Student and faculty ring the football field and cheer for the players as they finish what could be their final practice as Wesley Chapel. John Castelamare calls the annual ceremony "Last Hit," but the Wildcats had a different perspective on its finality Thursday: It really doesn't have to be.
The Wildcats (10-0) head into tonight's playoff opener against Robinson with their second undefeated regular season in three years. They also have vivid memories of how their last 10-0 season ended, with a first-round thud and a disappointing loss to Wauchula Hardee. What can set this season apart would be the school's first playoff victory.
"To win this one would be awesome," said guard Ryan Bethell, who has seen the Wildcats lose their playoff openers in each of the past two seasons.
If Wesley Chapel's seniors feel overdue for a playoff win, they're much more motivated to win one for Castelamare, who has not won in the postseason in three decades of coaching.
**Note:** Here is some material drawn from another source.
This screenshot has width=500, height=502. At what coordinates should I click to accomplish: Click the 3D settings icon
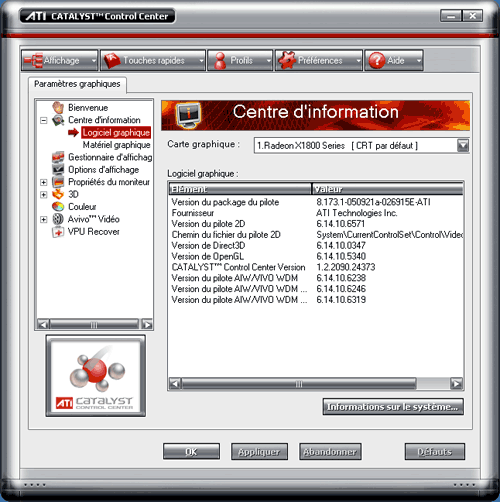click(x=58, y=194)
"You can be 10-0 and lose in the first round and not be anything," said receiver Pat Cushman, who has seven touchdown receptions. "When you win a playoff game, now that's something. This is a startover now. One week and you can be out."
Castelamare's players want to win for him most because of his commitment to them. They saw that on the first day of spring practice, when he showed up for drills just hours after he had flipped his pickup truck in a frightening accident on his morning drive to school.
Castelamare was bleeding from a cut on his head, had a bruised rib from the car sliding along the road on the driver's side. He lost his glasses, so he couldn't read the accident report he was asked to sign. He lost his cell phone in the wreck, and when he asked to borrow someone else's, they asked him to use his other ear so he wouldn't bleed on it.
What he didn't lose was his insistence on being at practice eight hours later, when his wife drove him over in a rented car on which he got blood, bandaged up and sore from the wreck but there for his players on the first day of drills. He'd take one day off this fall, the first his seniors could remember him taking, when his daughter went in for arthroscopic knee surgery. His players feel it wouldn't be right to take one play off on the field.
"He wants this season to be something to remember," Cushman said.
Castelamare said he thought only of his family as his car skidded along, so he's thankful for his football team but more thankful for his wife and his daughters, for seat belts and airbags. Football means enough to him that he already bores his daughters with stories of his first 10-0 season, so he wants his players to have something they can share with their children someday.
"I told them they should feel proud, that they're going to talk about this the rest of their lives," he said. "When little Bruno sits in your lap someday, you're going to talk about this. ... Now we have to get this playoff win thing taken care of."